Importantly, this legislative push is coupled with a growing appetite for fossil fuel alternatives among airlines and aviation equipment manufacturers. When I last wrote about this topic in 2021, I highlighted the central role of SAF in the aviation sector’s journey to net zero. Two years on, the sector has seen technological advances, innovation and proofs of concept beyond a simple focus on SAF as drop-in fuels.

The use of hydrogen and electricity – as aviation fuels in their own right – are getting closer to technological and commercial feasibility; electric airliners are now planned to enter service by the late 2020s; while hydrogen fuel cell aircraft are expected to become commercially viable in the next decade. Promising to push beyond the range limits of electric and fuel cell aviation, hydrogen combustion saw a breakthrough in November 2022, when Rolls-Royce and EasyJet completed a successful test run of the world’s first aero engine on hydrogen.

In other words, commercial aviation is set to transition away from fossil fuel to a future of commercial airliners powered by different propellants. Airports need to be prepared to support everything within this fuel mix, with SAF from biomass feedstock, synthetic SAF from captured carbon and hydrogen (aka e-fuels), pure hydrogen, and electricity all emerging as viable alternatives.

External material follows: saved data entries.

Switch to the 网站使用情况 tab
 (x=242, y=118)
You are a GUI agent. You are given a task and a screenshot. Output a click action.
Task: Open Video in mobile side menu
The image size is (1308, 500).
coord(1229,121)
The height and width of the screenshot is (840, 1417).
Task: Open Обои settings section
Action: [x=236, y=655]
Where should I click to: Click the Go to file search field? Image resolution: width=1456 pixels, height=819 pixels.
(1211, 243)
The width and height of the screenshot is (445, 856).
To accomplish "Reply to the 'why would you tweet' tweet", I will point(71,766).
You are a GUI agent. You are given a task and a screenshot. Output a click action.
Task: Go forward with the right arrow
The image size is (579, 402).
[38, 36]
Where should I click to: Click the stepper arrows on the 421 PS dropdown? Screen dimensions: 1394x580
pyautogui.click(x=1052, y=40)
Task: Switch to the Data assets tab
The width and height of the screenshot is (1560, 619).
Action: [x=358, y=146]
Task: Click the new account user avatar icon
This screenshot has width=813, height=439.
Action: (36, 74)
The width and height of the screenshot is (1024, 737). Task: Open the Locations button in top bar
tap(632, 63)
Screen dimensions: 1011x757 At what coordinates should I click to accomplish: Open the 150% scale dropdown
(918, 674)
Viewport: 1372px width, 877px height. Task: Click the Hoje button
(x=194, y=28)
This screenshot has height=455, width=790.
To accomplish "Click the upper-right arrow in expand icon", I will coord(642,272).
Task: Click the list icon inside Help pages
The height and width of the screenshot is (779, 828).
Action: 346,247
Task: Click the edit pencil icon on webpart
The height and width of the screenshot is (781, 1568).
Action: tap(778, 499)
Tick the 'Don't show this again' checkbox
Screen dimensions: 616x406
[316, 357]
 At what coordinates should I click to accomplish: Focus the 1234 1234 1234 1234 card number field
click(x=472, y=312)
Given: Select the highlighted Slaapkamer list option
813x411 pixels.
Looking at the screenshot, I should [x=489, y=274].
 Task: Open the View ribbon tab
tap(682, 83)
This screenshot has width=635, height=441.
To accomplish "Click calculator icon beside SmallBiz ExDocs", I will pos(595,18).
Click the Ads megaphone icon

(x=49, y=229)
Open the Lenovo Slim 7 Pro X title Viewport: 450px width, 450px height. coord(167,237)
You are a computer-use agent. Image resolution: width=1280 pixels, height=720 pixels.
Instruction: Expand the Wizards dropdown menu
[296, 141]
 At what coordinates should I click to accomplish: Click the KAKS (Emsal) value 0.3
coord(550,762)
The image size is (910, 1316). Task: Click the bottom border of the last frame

Clearly, this marks a massive deviation from decades of working with a single fuel option. The sector knows this, of course, and we’re already seeing airports respond to these needs. One such example is Keflavík Airport in Iceland, a Mace client since 2019. To help prepare Keflavík for its fuel transition, at the start of 2023 we completed a first-of-a-kind project with them, a future fuels readiness study.

Developed in collaboration with the client and industry partners, our study has proven to be one of the first successful projects in the market to estimate future fuels infrastructure changes specific to a given airport. We’ve produced precise, evidence-based airport infrastructure changes needed at Keflavík from 2023 to 2050. In doing so, we’ve set a framework that will enable airlines using the airport to adopt the four future fuels and gradually phase out fossil jet fuel.

The study centers on forecasted demand levels per fuel type, based on passenger, fuel consumption and flight data at the airport, as well compliance with the mandated SAF blend rates from the ReFuelEU Aviation proposal. To meet projected demand levels, we then estimated the biomass feedstock, electrical and thermal power required to produce enough of each fuel. Finally, both the demand and supply forecasts helped us identify and size infrastructure changes within the airport. It’s a complex piece of work that showcases some of the specialized and strategic capabilities within Mace’s Consult offering, proven in adding value to future infrastructure delivery programs.

For Keflavík, we identified five key on-site infrastructure changes necessary to enable the fuel transition, ranging from expansion of the local electricity network to support battery or hybrid aircraft charging in the mid to late-2020s, to hydrogen transportation and on-site liquefaction and storage in the 2030s-2040s.

Critically, our Keflavík experience has proven the feasibility and relevance of our future fuels readiness study as a ‘template’, both technically and commercially. The transition to net zero will rely on good ideas being communicated and taken up across the board and so, since completing the study, we’ve been working hard to share our findings across a broad range of stakeholders to help facilitate national-level infrastructure planning in Iceland.

Brynjar Vatnsdal, project client sponsor, department manager, Airport Development and Construction, at Isavia, the national airport and air navigation service provider in Iceland, said, “The study has been very important for Isavia to set out a timeline for infrastructure decision points for future fuels, but also to communicate to stakeholders and government bodies what infrastructure investments are needed on a national scale to achieve the goals set out.” The aviation sector knows the pressure it is under to reduce carbon emissions and, quite frankly, it’s a challenge that’s viewed positively and relished by most. But ideas now need to be put into action.

Keflavík Airport has realised there is no time to waste in tackling the climate emergency, but that knee-jerk reactions and uncoordinated, ad-hoc gestures cannot form the spine of the solution. Through our study, we’ve shown that investing time and effort up front, looking at the bigger picture and proactively seeking cross-industry coordination provides a framework for success.

Crucially, it’s an approach that can translate across the aviation sector and beyond.